§ Assigned task
Retype the entries exactly; omit all pictures.
Given information Start Marker
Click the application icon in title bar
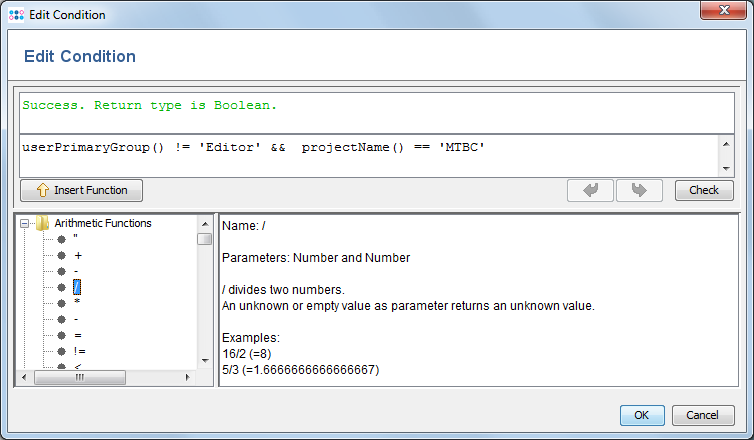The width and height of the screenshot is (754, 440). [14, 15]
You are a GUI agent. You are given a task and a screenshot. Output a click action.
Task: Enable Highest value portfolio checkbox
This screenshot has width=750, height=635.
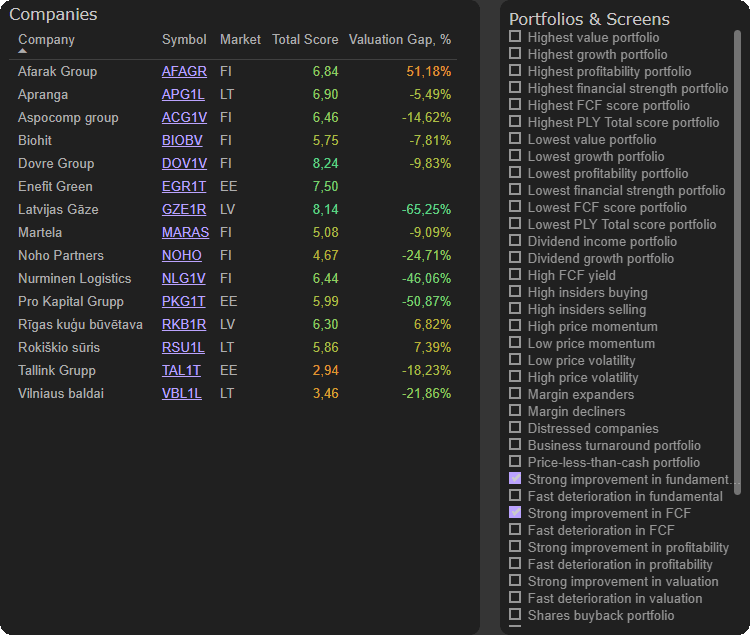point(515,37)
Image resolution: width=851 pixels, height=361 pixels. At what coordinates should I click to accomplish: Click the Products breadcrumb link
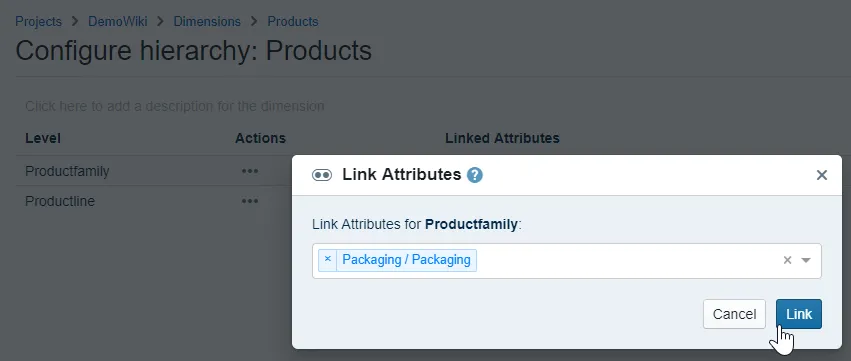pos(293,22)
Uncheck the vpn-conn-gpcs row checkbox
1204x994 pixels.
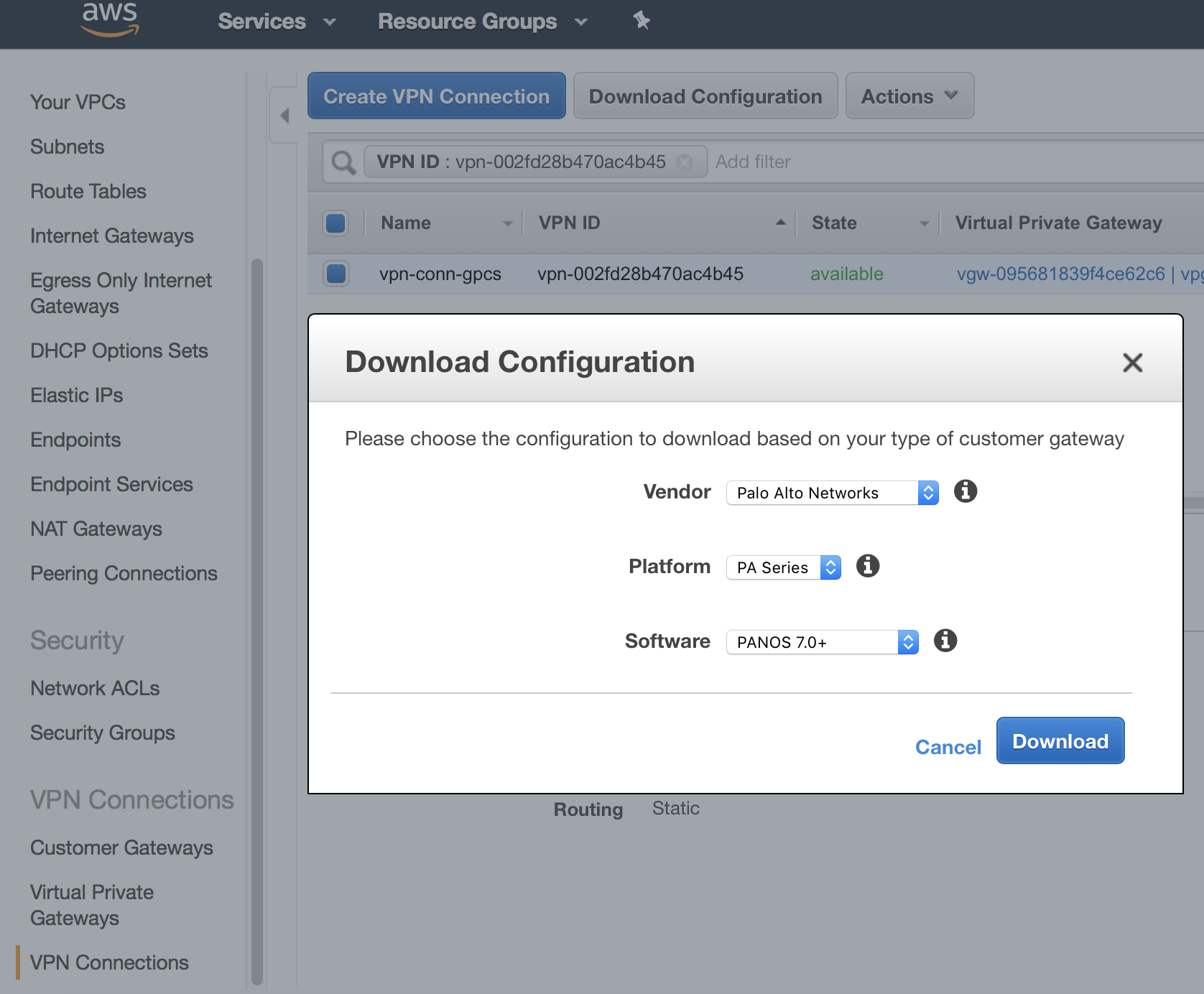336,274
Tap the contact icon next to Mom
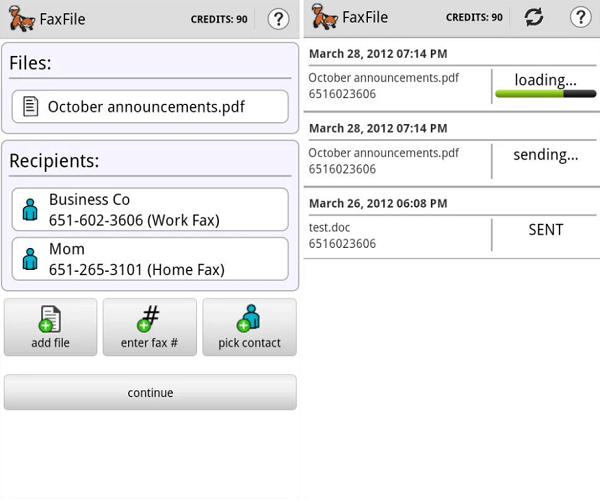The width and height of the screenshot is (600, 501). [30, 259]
Given information End Marker
§ Result of the exercise
Click the application icon in title bar
The width and height of the screenshot is (754, 440). [14, 15]
You are a GUI agent. You are given a task and a screenshot. Output a click action.
Task: Enable Highest value portfolio checkbox
This screenshot has width=750, height=635.
point(515,37)
Image resolution: width=851 pixels, height=361 pixels. At what coordinates should I click to accomplish: Click the Products breadcrumb link
pos(293,22)
Uncheck the vpn-conn-gpcs row checkbox
1204x994 pixels.
336,274
Tap the contact icon next to Mom
The width and height of the screenshot is (600, 501). [30, 259]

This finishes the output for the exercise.